Un Momento de Amor (Mal de pierres, 2016) tiene poco de romántico y mucho de frustración sexual. En este sentido, el título original, Mal de Piedras, es más apropiado. Si hay momento de amor, está rodeado por interminables tramos de dolor y enfermedad.
Gabrielle es una chica de campo. Vive en la casona de su familia burguesa y está ansiosa por explorar su sexualidad. Se mete en un río, se sube la pollera y deja que el agua fluya entre sus piernas. Intenta seducir a su maestro de literatura y, cuando la rechaza, arma un escándalo en frente de todos sus conocidos. Como estamos en los años 50, a la protagonista se la considera una loca, por su sensualidad desenfrenada y sus ataques de ira. Y por lo tanto su madre, que no es ninguna adelantada a la época, le ofrece dos opciones: o se casa con un humilde obrero español, exiliado y veterano de la guerra civil, o ingresa en un instituto psiquiátrico.
Resignada, Gabrielle se convierte en la esposa del sacrificado José. Pero el matrimonio arreglado, obviamente, no la satisface, y sus deseos siguen errantes, en busca de un cuerpo ajeno donde depositarse. Todo cambia cuando a ella le diagnostican cálculos renales y le prescriben una estadía en un balneario, donde conoce a otro internado, también veterano, en su caso de la guerra de Indochina: el teniente André. Planteado así el triángulo amoroso, es bastante predecible lo que sucederá después, o no, porque la trama reserva algunas sorpresas para los últimos minutos.

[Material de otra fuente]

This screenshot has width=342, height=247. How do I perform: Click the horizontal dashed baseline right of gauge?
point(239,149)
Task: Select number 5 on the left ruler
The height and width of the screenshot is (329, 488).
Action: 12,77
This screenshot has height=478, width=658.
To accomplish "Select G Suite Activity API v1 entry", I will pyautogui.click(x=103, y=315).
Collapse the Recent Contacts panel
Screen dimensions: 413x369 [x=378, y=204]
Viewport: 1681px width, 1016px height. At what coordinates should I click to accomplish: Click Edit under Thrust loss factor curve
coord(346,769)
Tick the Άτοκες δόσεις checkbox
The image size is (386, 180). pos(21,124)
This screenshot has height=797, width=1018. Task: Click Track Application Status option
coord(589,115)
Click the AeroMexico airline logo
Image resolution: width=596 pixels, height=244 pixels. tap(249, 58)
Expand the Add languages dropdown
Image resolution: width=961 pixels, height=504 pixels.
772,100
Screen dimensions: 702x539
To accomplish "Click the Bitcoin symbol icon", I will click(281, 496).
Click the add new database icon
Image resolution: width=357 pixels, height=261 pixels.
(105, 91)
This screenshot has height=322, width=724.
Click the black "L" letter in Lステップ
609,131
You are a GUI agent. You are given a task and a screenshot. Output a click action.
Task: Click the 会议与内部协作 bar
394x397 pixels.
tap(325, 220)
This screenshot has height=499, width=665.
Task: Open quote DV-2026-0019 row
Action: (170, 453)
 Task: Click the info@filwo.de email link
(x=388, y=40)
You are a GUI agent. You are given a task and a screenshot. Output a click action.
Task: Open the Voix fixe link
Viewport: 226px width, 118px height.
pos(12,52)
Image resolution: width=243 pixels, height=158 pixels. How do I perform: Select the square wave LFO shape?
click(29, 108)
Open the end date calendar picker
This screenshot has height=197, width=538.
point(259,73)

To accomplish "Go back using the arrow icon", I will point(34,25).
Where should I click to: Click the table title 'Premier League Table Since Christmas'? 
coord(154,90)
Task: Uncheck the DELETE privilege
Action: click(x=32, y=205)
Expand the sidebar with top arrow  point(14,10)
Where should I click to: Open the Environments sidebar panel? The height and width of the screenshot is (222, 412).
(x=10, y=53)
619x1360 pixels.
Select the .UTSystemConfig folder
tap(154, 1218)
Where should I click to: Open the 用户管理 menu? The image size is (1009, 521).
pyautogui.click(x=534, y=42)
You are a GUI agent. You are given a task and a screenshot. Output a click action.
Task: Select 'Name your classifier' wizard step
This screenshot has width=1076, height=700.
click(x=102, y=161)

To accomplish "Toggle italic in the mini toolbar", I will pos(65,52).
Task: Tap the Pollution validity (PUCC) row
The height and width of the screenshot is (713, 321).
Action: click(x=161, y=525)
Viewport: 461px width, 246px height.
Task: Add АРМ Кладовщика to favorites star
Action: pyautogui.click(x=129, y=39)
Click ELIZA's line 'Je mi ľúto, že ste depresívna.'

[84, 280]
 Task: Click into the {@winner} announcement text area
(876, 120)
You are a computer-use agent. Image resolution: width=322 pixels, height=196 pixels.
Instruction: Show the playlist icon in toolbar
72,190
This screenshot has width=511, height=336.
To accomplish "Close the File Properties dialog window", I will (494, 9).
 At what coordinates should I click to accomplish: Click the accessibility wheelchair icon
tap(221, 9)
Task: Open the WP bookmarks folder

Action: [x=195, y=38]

Sin embargo, ninguno de los tres protagonistas parece un ser humano. Retomando el asunto del título y sus múltiples traducciones, es curiosa la versión en inglés: Del Terreno de la Luna. Y sí, los personajes podrían ser lunáticos en más de un sentido, una tríada de extraterrestres inescrutables. No es culpa de los actores, por cierto. El problema es que no tienen mucha tela para cortar. Marion Cotillard hace lo que puede como Gabrielle, quien es pura necesidad de disfrutar lo que se le niega. Es eléctrica y hermosa, llena de vitalidad y energía, pero está encorsetada por su rol, como si fuera una velocista a la que nunca dejan arrancar. El barcelonés Àlex Brendemühl, que conocemos por su interpretación de Mengele en Wakolda (2013), prueba infinitas variaciones de la paciencia y la sumisión, a las que le agrega una bronca subterránea que es lo más interesante de su actuación. Y Louis Garrel, que hace de André, es eterno misterio y languidez, cuerpo juvenil y ojos ancianos. Impenetrable, enigmático, opera en la narración apenas como objeto de contemplación para Gabrielle.
Que los tres sean buenos actores le aporta bastante al film, porque con sus gestos insinúan profundidades -de deseo, de bronca, de tristeza, de soledad- que ni el guión ni la dirección se encargan de excavar. Las imágenes están bellamente compuestas, sin duda. Hay un claro intento de evocar, a través de la cámara, la mirada sensual de Gabrielle. Pero en la estética hay algo de postal, de reel turístico, que nos aleja de lo carnal. Y los últimos minutos de la película confirman esta distancia, parecen darle la razón a la madre conservadora de Gabrielle. Intuyo que si la directora y co-guionista Nicole García leyera estas palabras le arrancaría la cabeza a quien escribe, y le diría que no, que ella celebra la sexualidad de su heroína. Es cierto que la película no juzga a su protagonista sino todo lo contrario, pero tampoco le ofrece la oportunidad de gozar. Justo cuando ella lo logra, se le niega la victoria. Es un potente giro melodramático, pero no sentimos del todo el golpe de la caída o el vacío de la pérdida, porque la aventura de Gabrielle con el teniente apenas está desarrollada. Lo que ella hace después, digamos que algunos entenderán como sabiduría y otros lamentarán como derrota.